Source: JEDEC (via WCCFTech)
Now, Samsung has created a 20nm 4GB High Bandwidth Memory 2 (HBM2) package with four 8Gb core dies stacked on top of a buffer die at the bottom. These five layers are then vertically interconnected by over 5,000 Through-silicon via (TSV) holes and microbumps. This package contains more than 36 times more holes than an 8Gb TSV DDR4 package. Samsung claims this design offers “a dramatic improvement in data transmission performance compared to typical wire-bonding based packages.”
Like its predecessor, HBM 2 uses an interposer interface to route connections from the GPU to memory.

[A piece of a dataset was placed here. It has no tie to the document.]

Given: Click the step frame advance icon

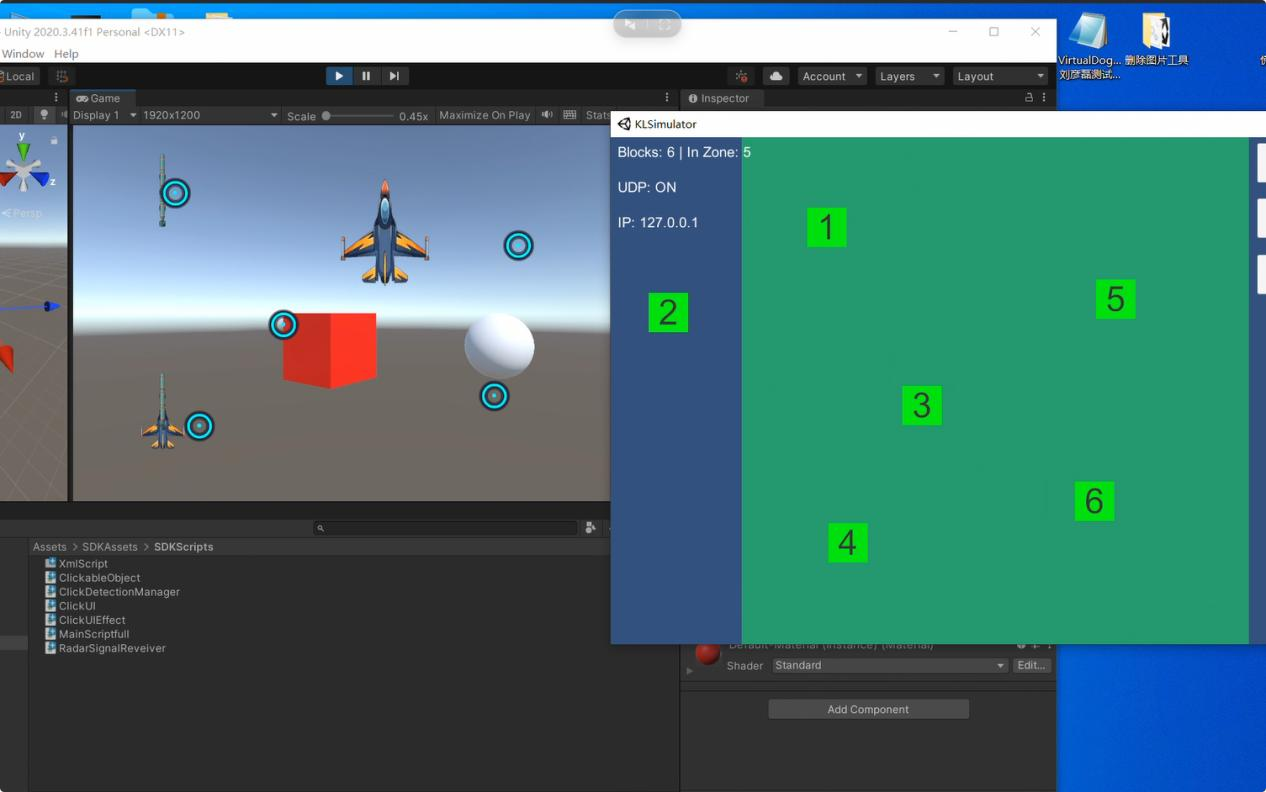Looking at the screenshot, I should [x=394, y=75].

In short, this 4GB HBM2 package can deliver as much as 256GB/s of bandwidth. This is double the bandwidth of first-generation HBM and a seven-fold increase over a 36GB/s 4GB GDDR5 chip, which currently has the fastest data speed-per-pin at 9Gbps. The main difference over HBM1 is that HBM2 offers more DRAM per stack and higher throughput. Samsung’s 4GB HBM2 also doubles bandwidth-per-watt over a 4Gb GDDR5 chip and uses Error-Correcting Code (ECC) for high reliability.
As AMD mentioned in May 2015, GDDR5 is entering an inefficient region on the “power-to-performance” curve and has called the interposer architecture found in High Bandwidth Memory a “revolution in chip design.” In 2015, the company partnered with Hynix for its 28nm Radeon Fury Series lineup on HBM1 and has recently confirmed that its upcoming 16nm FinFET Polaris GPU lineup will feature both GDDR5 and HBM2 memory technologies. AMD has decided to go with both DRAM configurations because the current HBM cost structure is still too high to implement in all of its next-generation GPUs. Nevertheless, its high-end Polaris models are expected to ship with up to 16GB HBM2 packages, offering peak bandwidth of 1TB/s.
As it looks now, Nvidia has the choice to go with either Samsung HBM2 or SKHynix HBM2 for its Pascal GPU lineup arriving later this year. The consumer GPU series is expected to ship with up to 16GB of 20nm HBM2 memory (four 4GB packages), offering effective memory bandwidth of 1TB/s. Samsung is committed to producing an 8GB HBM2 package this year for use in next-generation enthusiast and workstation graphics cards. On the other hand, AMD will likely stick with either first-gen or second-gen SKHynix HBM, as they helped AMD develop the new memory architecture in the first place. on Nvidia's end, we hope to have more information around GTC 2016 in April.
“By mass producing next-generation HBM2 DRAM, we can contribute much more to the rapid adoption of next-generation HPC systems by global IT companies,” said Sewon Chun, senior vice president, Memory Marketing, Samsung Electronics. “Also, in using our 3D memory technology here, we can more proactively cope with the multifaceted needs of global IT, while at the same time strengthening the foundation for future growth of the DRAM market.”
This density improvement with HBM2 also translates to much smaller GPUs, with reference designs offering as much as 95-percent space savings compared to current GDDR5-based GPUs. At the very least, we can expect to see Samsung’s upcoming 20nm 8GB HBM2 packages in next-generation Quadro and FirePro workstation GPUs.